[[ Document excerpt open ]]
The American Dream declares that if one has a good job and works hard, he or she will attain happiness and success. It seems that religious Jewish Americans have to work harder to attain their own Modern Orthodox American Dream. Chasya Klafter, SCW ‘19 asserts, “In many ways, Modern Orthodoxy has an unwritten checklist of standards that dictate the choices that individuals must make in order to fit into this particular lifestyle. This includes attendance at an Orthodox Jewish day school, shul membership, and often sleepaway camp. And these experiences are by no means inexpensive.” Living as an observant Jew comes with financial pressures. Are Orthodox Jewish students aware of the high cost of living fully as observant Jews; and does this awareness affect their choice of major and career path?
Rachel Somorov, SCW ‘19, first and foremost chose to major in biology because of her genuine interest in the field of medicine. She said, “Going into biology and medicine wasn’t only about the money, it’s definitely also about what I’m interested in naturally, and what I want to do with my life and helping people.” She also recognizes, however, that in order to “send [her] kids to private school and give them opportunities to experience the world”, she must be financially secure and comfortable. Somorov stated, “I wouldn’t consider a career if I knew that I wouldn’t make enough money to sustain myself.” She suggests that observant Jews should ultimately think practically and sensibly about their lifestyle, and the salary they earn to support those means.
Klafter, a psychology major, said, “I’ve always known that I wanted to go into a field relating to psychology, but [I didn’t know] the exact path that I would take. Majoring in psychology was a way for me to explore the different options I had, eventually allowing me to narrow down which direction I would take.” Now in her third year at Stern College, Klafter is “planning to attend a dual degree master’s program in public health and social work. I hope to work preventing sexual violence and domestic abuse.” Similarly, Bella Adler, SCW ‘20, decided to pursue a Jewish education degree based on her pure passion and interest in the field. She shared, “When I look back to my own education I appreciate the skill set I was given to think critically, make my own decisions, and to be a leader. I want to give students the ability to think for themselves and the skill set to make the world a better place.”
[[ Document excerpt closed ]]
[[ Given data open ]]
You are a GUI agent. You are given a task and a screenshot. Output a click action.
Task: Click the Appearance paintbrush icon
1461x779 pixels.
[[ Given data closed ]]
[[ Given data open ]]
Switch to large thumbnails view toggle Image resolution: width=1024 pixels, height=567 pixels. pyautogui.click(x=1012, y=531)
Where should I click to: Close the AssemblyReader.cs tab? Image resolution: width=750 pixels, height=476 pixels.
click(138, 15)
[[ Given data closed ]]
▶ _Assignment 1_: Translate this sentence from the article on Orthodox Jewish students' career choices into Spanish: "Living as an observant Jew comes with financial pressures."
▶ _Assignment 2_: Please resume the article on Orthodox Jewish students' career choices and continue it from its final sentence.

▶ _Exercise answer 1_: Vivir como judío observante conlleva presiones económicas.

▶ _Exercise answer 2_:
Though salary did play a role in Klafter’s career choice, it was not the determining factor. “I definitely considered salary when I was choosing my career path, but it wasn’t the most important factor for me. What is far more important to me is that I want my career to add value and meaning to my life, and I hope that the direction I’ve chosen to take will do that,” acknowledges Klafter. Though many Orthodox college students ultimately pursue careers in areas they believe will be personally fulfilling, financial needs may still weigh heavily on their minds. “Being a religious Jew is expensive. There’s all of our Yomim Tovim, buying a Sukkah, matzah, having meat at every Shabbat meal, and ritual items. Everything adds up,” stated Somorov. While these expenses contribute to the overall cost of the Modern Orthodox lifestyle, Adler attributes the biggest expense to the cost of Jewish education.
Paying for Jewish education can be burdensome. Many parents find that they need financial help from outside sources in order to provide their children with a strong Jewish day school upbringing. Klafter, who grew up in “a small, out-of-town community in the Midwest” says that while growing up, she was left unaware of the “significant financial pressure generated by the orthodox lifestyle” because “a lot of financial support was provided, allowing everyone access to these ‘essential’ experiences.” Some communities, however, lack the resources to provide significant scholarships for a large percentage of their school’s student body. Adler stated, “If we as Jewish people believe that the continuity of our people is through Jewish education, then we must find a way to make Jewish education more affordable.”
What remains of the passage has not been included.